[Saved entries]
==*==

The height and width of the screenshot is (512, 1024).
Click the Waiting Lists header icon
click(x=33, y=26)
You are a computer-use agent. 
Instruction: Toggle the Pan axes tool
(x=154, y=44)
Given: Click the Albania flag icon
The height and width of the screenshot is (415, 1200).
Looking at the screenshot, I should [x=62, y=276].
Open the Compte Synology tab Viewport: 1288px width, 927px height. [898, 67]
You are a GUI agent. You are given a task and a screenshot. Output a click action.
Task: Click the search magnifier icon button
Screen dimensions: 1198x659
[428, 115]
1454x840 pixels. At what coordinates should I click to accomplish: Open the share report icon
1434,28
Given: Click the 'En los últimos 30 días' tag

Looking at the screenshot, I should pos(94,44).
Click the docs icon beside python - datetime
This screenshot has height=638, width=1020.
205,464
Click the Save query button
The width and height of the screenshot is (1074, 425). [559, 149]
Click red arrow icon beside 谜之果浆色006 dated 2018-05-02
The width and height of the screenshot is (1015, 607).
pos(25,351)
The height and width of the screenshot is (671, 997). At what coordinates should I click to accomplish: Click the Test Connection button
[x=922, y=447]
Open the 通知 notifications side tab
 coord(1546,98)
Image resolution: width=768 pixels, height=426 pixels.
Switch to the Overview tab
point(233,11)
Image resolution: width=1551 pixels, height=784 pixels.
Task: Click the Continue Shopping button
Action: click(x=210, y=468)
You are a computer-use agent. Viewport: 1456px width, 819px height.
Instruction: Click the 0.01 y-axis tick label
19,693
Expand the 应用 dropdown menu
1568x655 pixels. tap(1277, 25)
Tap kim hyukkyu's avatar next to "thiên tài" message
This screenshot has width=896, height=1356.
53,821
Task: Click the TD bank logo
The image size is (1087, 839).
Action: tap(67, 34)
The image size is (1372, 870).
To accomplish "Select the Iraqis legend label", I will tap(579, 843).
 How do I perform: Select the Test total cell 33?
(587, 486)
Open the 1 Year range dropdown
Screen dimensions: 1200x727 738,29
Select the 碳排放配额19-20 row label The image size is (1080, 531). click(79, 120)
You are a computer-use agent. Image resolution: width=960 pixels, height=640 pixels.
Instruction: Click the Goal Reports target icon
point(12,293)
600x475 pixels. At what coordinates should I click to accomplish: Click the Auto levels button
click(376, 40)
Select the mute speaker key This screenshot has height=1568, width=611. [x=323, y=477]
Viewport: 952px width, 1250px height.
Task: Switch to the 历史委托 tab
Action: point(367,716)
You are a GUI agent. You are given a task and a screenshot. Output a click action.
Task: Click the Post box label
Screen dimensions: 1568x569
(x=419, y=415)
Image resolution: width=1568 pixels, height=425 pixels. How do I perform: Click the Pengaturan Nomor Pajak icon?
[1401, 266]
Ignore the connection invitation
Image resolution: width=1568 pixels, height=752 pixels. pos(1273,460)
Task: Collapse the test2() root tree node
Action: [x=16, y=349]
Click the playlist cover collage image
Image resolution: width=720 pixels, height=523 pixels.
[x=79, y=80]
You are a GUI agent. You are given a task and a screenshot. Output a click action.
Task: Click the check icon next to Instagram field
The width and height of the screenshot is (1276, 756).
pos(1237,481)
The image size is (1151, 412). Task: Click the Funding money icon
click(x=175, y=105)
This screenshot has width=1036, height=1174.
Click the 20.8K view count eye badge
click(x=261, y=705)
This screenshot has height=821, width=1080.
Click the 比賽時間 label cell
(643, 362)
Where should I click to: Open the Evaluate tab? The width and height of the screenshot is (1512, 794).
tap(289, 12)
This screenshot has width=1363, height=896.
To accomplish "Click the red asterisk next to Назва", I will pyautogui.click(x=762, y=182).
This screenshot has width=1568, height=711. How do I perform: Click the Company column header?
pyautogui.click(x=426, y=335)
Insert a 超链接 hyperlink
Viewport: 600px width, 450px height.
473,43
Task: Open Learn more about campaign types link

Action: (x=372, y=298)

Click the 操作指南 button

==*==

■ **Problem requirements**
Return every line of the listing above verbatim.

■ **Solution for this task**
The height and width of the screenshot is (512, 1024).
Click the Waiting Lists header icon
click(x=33, y=26)
You are a computer-use agent. 
Instruction: Toggle the Pan axes tool
(x=154, y=44)
Given: Click the Albania flag icon
The height and width of the screenshot is (415, 1200).
Looking at the screenshot, I should [x=62, y=276].
Open the Compte Synology tab Viewport: 1288px width, 927px height. [898, 67]
You are a GUI agent. You are given a task and a screenshot. Output a click action.
Task: Click the search magnifier icon button
Screen dimensions: 1198x659
[428, 115]
1454x840 pixels. At what coordinates should I click to accomplish: Open the share report icon
1434,28
Given: Click the 'En los últimos 30 días' tag

Looking at the screenshot, I should pos(94,44).
Click the docs icon beside python - datetime
This screenshot has height=638, width=1020.
205,464
Click the Save query button
The width and height of the screenshot is (1074, 425). [559, 149]
Click red arrow icon beside 谜之果浆色006 dated 2018-05-02
The width and height of the screenshot is (1015, 607).
pos(25,351)
The height and width of the screenshot is (671, 997). At what coordinates should I click to accomplish: Click the Test Connection button
[x=922, y=447]
Open the 通知 notifications side tab
 coord(1546,98)
Image resolution: width=768 pixels, height=426 pixels.
Switch to the Overview tab
point(233,11)
Image resolution: width=1551 pixels, height=784 pixels.
Task: Click the Continue Shopping button
Action: click(x=210, y=468)
You are a computer-use agent. Viewport: 1456px width, 819px height.
Instruction: Click the 0.01 y-axis tick label
19,693
Expand the 应用 dropdown menu
1568x655 pixels. tap(1277, 25)
Tap kim hyukkyu's avatar next to "thiên tài" message
This screenshot has width=896, height=1356.
53,821
Task: Click the TD bank logo
The image size is (1087, 839).
Action: tap(67, 34)
The image size is (1372, 870).
To accomplish "Select the Iraqis legend label", I will tap(579, 843).
 How do I perform: Select the Test total cell 33?
(587, 486)
Open the 1 Year range dropdown
Screen dimensions: 1200x727 738,29
Select the 碳排放配额19-20 row label The image size is (1080, 531). click(79, 120)
You are a computer-use agent. Image resolution: width=960 pixels, height=640 pixels.
Instruction: Click the Goal Reports target icon
point(12,293)
600x475 pixels. At what coordinates should I click to accomplish: Click the Auto levels button
click(376, 40)
Select the mute speaker key This screenshot has height=1568, width=611. [x=323, y=477]
Viewport: 952px width, 1250px height.
Task: Switch to the 历史委托 tab
Action: point(367,716)
You are a GUI agent. You are given a task and a screenshot. Output a click action.
Task: Click the Post box label
Screen dimensions: 1568x569
(x=419, y=415)
Image resolution: width=1568 pixels, height=425 pixels. How do I perform: Click the Pengaturan Nomor Pajak icon?
[1401, 266]
Ignore the connection invitation
Image resolution: width=1568 pixels, height=752 pixels. pos(1273,460)
Task: Collapse the test2() root tree node
Action: [x=16, y=349]
Click the playlist cover collage image
Image resolution: width=720 pixels, height=523 pixels.
[x=79, y=80]
You are a GUI agent. You are given a task and a screenshot. Output a click action.
Task: Click the check icon next to Instagram field
The width and height of the screenshot is (1276, 756).
pos(1237,481)
The image size is (1151, 412). Task: Click the Funding money icon
click(x=175, y=105)
This screenshot has width=1036, height=1174.
Click the 20.8K view count eye badge
click(x=261, y=705)
This screenshot has height=821, width=1080.
Click the 比賽時間 label cell
(643, 362)
Where should I click to: Open the Evaluate tab? The width and height of the screenshot is (1512, 794).
tap(289, 12)
This screenshot has width=1363, height=896.
To accomplish "Click the red asterisk next to Назва", I will pyautogui.click(x=762, y=182).
This screenshot has width=1568, height=711. How do I perform: Click the Company column header?
pyautogui.click(x=426, y=335)
Insert a 超链接 hyperlink
Viewport: 600px width, 450px height.
473,43
Task: Open Learn more about campaign types link

Action: (x=372, y=298)

Click the 操作指南 button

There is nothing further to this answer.